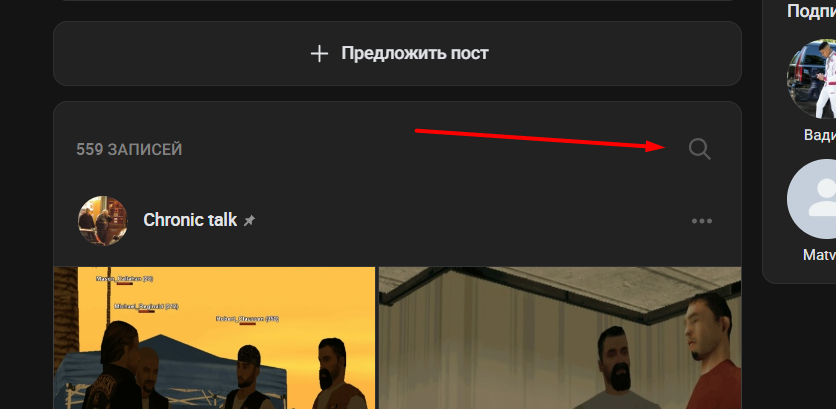Click the Michael_Reginald name tag in photo

click(x=146, y=307)
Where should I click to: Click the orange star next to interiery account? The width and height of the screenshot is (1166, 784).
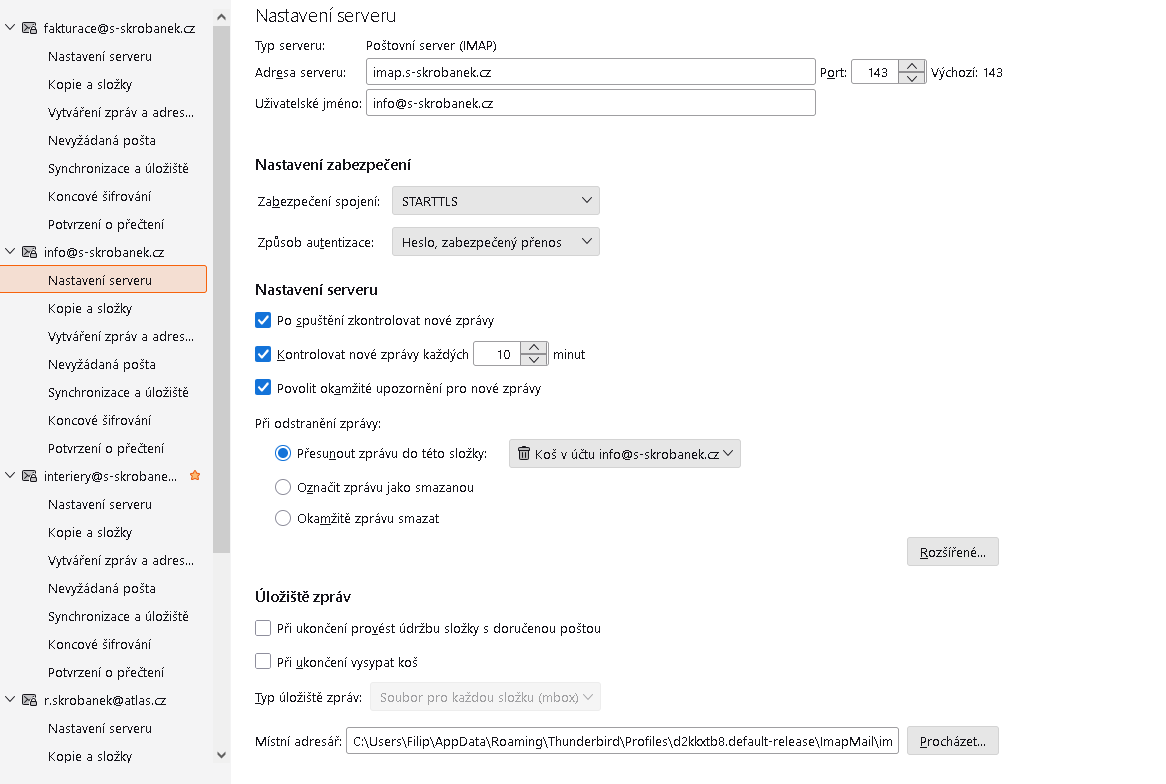point(195,476)
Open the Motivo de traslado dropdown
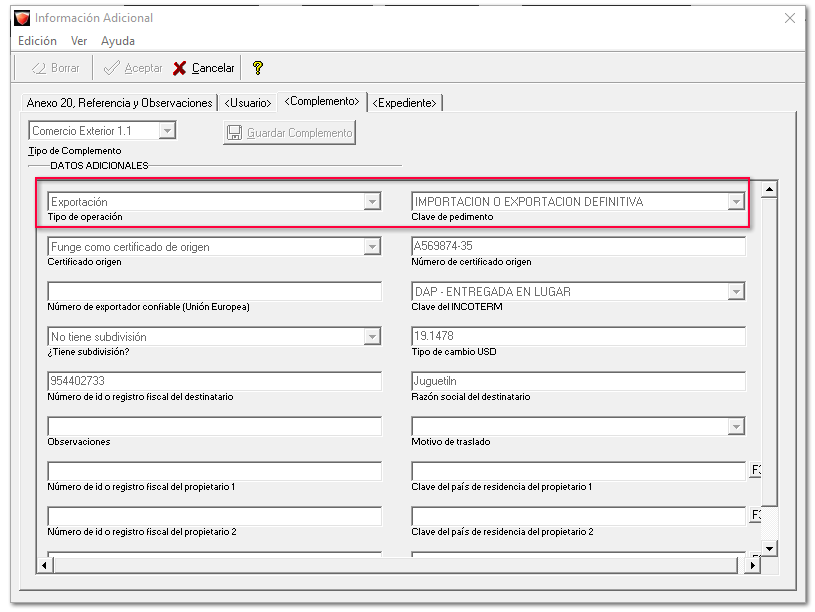Screen dimensions: 815x612 coord(736,427)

# [What you should do]
Nothing but the lines from the one containing "Where should I" through the final line of the entries above should be given again, each exactly as written; omit the pictures.

# [Response area]
Where should I click to: Click the orange star next to interiery account? The width and height of the screenshot is (1166, 784).
point(195,476)
Open the Motivo de traslado dropdown
Screen dimensions: 815x612 coord(736,427)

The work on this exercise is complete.